Additional software packages have pursued a model-free heuristic approach to identifying epistasis (e.g., GWIS — Goudey et al., 2013; MDR — Hahn et al., 2003). Although these methods are useful, the lack of effect sizes for these models can make the interpretation of results and comparisons across studies challenging. In contrast, the Epi2Loc package supports computation of variance components from any included model to simplify interpretation and comparison.

As a result, the Epi2Loc package offers a useful supplement to the existing software in order to interpret the results of genome-wide interaction studies.

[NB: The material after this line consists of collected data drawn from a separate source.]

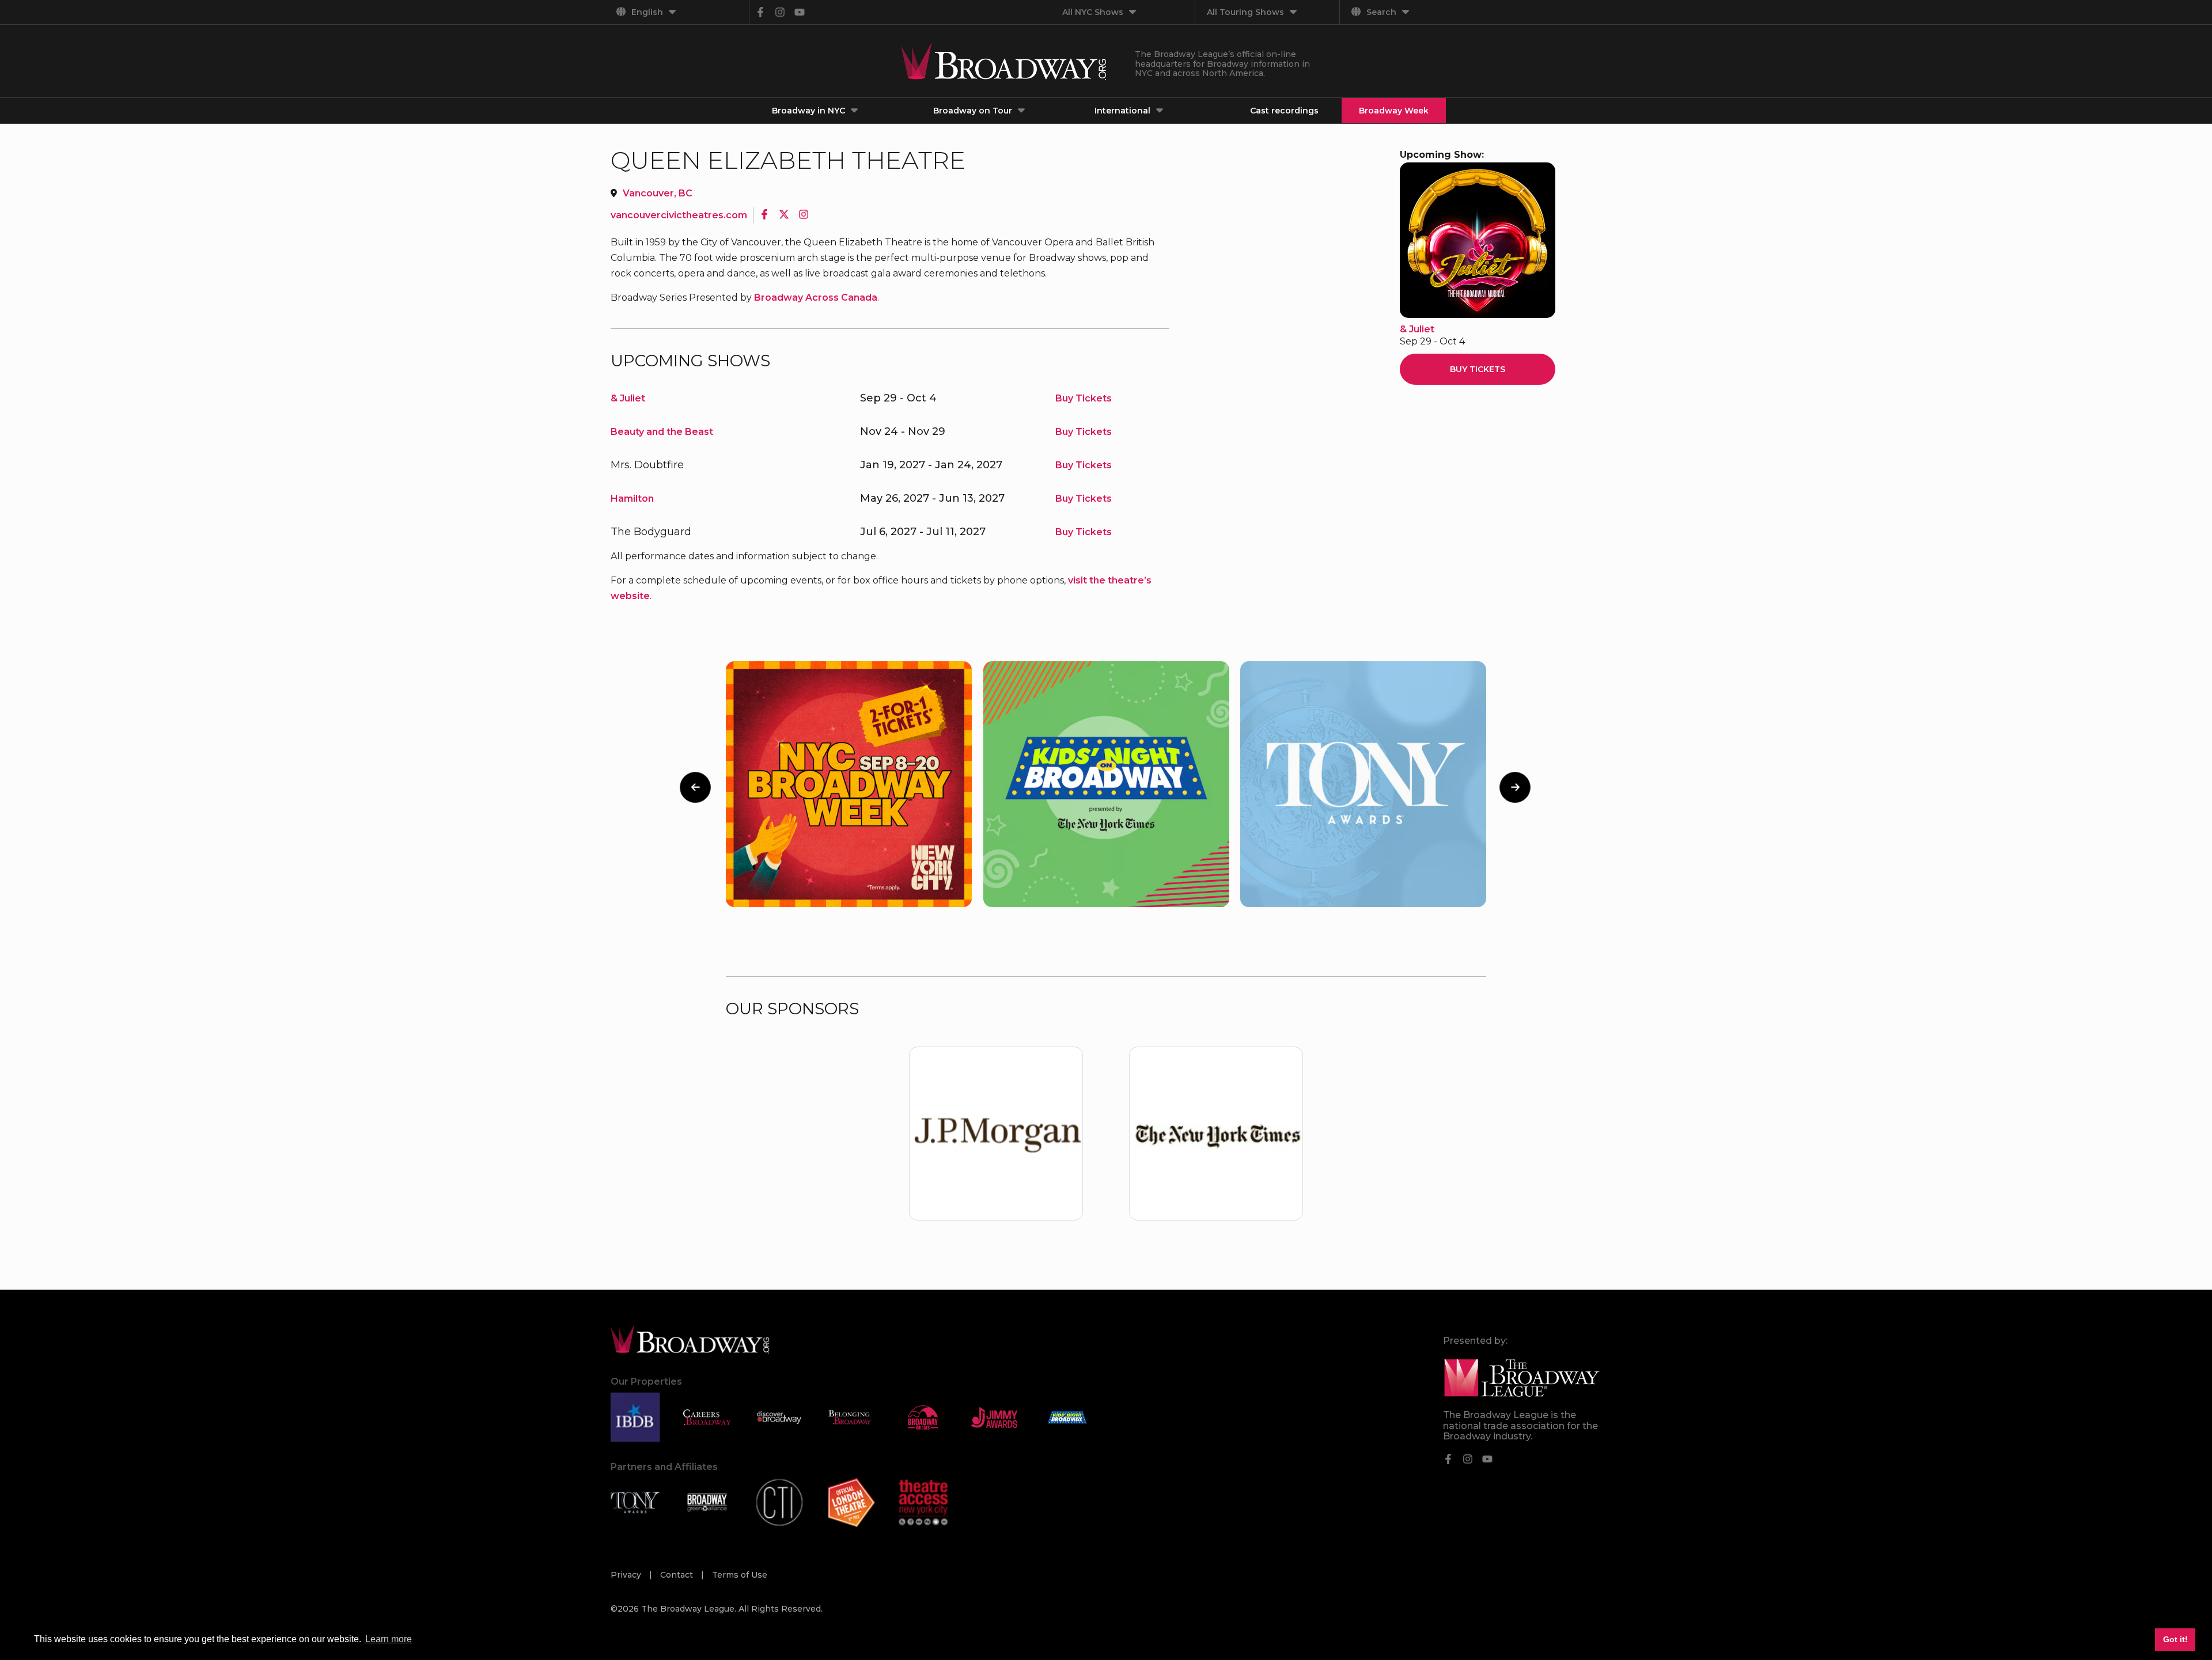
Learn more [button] (388, 1639)
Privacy (627, 1575)
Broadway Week (1394, 110)
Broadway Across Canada (815, 297)
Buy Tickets (1083, 398)
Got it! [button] (2175, 1639)
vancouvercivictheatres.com (679, 215)
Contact (677, 1575)
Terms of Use (739, 1575)
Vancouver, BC (657, 193)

For instance, a genome-wide scan using saturated two-locus models may be performed using INTERSNP, and the Epi2Loc package may then be used to compute variance components for the resulting $F_2$ model parameters. Alternatively, the Epi2Loc package could be used to perform the complete analysis, but computing all pairwise interactions genome-wide is computationally expensive and likely to benefit from optimization in stand-alone software. Therefore, use of the Epi2Loc package is recommended for interpreting results, as well as preparing for genome-wide interaction analyses through simulations and power analysis.

Conclusion

The Epi2Loc package provides a convenient utility for converting, comparing, and interpreting epistatic models with more flexibility than existing software. The included utilities are useful for performing simulation studies of two-locus interactions and planning future analyses of epistasis in genome-wide SNP data. This tool should facilitate future efforts to uncover the contribution of SNP-SNP interactions to the genetics of complex phenotypes.